Das Schicksal von Romina hat die iranische Gesellschaft aufgewühlt, nicht nur im Netz. Fast alle iranischen Zeitungen berichteten über den Mord an dem 14-jährigen Mädchen. Präsident Hassan Rohani wies sein Kabinett an, endlich für Gesetzesreformen zu sorgen, die Gewalttaten im Namen der vermeintlichen "Familienehre" stärker sanktionieren.

Der Präsident weiß allerdings auch: Gesetzentwürfe, die Frauen vor Gewalt in der Familie schützen sollen, werden von der konservativen Justiz abgelehnt. Solche Gesetze wollten den Westen nachahmen und strebten Ziele an, die den Grundsätzen des Islam widersprächen, so die Argumente aus konservativen Kreisen.
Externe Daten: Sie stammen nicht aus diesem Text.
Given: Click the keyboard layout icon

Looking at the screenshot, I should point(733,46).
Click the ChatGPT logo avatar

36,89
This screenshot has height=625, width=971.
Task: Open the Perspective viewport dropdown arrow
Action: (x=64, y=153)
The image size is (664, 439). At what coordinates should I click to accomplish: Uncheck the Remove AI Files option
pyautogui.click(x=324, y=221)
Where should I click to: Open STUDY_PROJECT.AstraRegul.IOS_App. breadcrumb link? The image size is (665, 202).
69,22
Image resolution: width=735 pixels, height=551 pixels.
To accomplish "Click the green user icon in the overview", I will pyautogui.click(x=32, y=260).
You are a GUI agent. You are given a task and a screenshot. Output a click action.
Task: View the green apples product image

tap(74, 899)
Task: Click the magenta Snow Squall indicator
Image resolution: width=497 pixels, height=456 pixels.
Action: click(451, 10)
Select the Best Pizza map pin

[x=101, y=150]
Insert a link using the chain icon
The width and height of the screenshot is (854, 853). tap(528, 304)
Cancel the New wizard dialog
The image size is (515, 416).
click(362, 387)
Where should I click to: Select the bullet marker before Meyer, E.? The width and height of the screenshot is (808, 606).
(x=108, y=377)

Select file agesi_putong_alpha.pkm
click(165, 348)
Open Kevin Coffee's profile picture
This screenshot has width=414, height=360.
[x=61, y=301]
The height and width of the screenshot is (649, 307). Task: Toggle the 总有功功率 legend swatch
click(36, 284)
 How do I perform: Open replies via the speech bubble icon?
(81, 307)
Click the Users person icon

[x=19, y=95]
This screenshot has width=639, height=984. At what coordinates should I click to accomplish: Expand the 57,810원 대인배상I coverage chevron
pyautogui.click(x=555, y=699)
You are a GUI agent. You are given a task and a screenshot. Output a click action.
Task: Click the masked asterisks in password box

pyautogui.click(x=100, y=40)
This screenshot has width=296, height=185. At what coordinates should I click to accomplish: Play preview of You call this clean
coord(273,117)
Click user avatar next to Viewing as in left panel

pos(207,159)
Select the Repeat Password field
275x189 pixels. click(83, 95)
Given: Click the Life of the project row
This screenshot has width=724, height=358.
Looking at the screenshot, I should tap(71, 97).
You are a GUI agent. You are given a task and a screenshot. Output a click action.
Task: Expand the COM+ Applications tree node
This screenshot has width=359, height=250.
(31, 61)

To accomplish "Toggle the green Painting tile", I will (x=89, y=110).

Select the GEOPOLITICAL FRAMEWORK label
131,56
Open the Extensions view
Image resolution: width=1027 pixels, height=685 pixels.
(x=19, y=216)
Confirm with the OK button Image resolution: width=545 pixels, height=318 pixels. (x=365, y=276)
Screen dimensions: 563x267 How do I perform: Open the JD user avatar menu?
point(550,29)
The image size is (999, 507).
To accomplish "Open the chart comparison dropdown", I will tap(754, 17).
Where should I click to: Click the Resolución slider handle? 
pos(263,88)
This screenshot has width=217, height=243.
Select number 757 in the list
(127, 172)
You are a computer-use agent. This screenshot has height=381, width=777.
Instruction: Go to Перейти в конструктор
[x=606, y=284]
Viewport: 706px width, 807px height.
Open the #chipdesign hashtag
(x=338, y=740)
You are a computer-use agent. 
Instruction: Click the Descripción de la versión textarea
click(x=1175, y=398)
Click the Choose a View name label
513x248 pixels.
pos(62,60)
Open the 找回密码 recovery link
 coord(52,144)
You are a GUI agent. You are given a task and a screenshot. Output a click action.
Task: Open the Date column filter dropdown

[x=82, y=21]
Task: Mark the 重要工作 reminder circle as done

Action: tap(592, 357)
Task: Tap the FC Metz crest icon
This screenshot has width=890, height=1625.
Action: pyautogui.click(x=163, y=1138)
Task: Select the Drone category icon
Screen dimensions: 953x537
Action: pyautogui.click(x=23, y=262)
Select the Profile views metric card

Kobra Chasali treibt diese Argumentation auf die Spitze. Nicht islamische Werte und Gesetze seien schuld am Tod Rominas, sondern die Anhänger der UN-Agenda 2030, die auch die Gleichheit der Geschlechter anstrebe. Chasali ist Mitglied des einflussreichen Kultur- und Sozialrats für Frauen und Familien. Dieses Gremium untersteht direkt dem geistlichen Führer. Seit 35 Jahren versucht der Rat, angebliche islamische Kultur und Werte in der iranischen Gesellschaft zu etablieren und kämpft erbittert gegen die UN-Entwicklungsziele für 2030, weil diese unter anderem sexuelle Aufklärung und Gleichberechtigung von Mädchen und Jungen fördern. Die Konservativen haben ihren eigenen "Lösungsvorschlag": Mädchen so jung wie möglich zu verheiraten.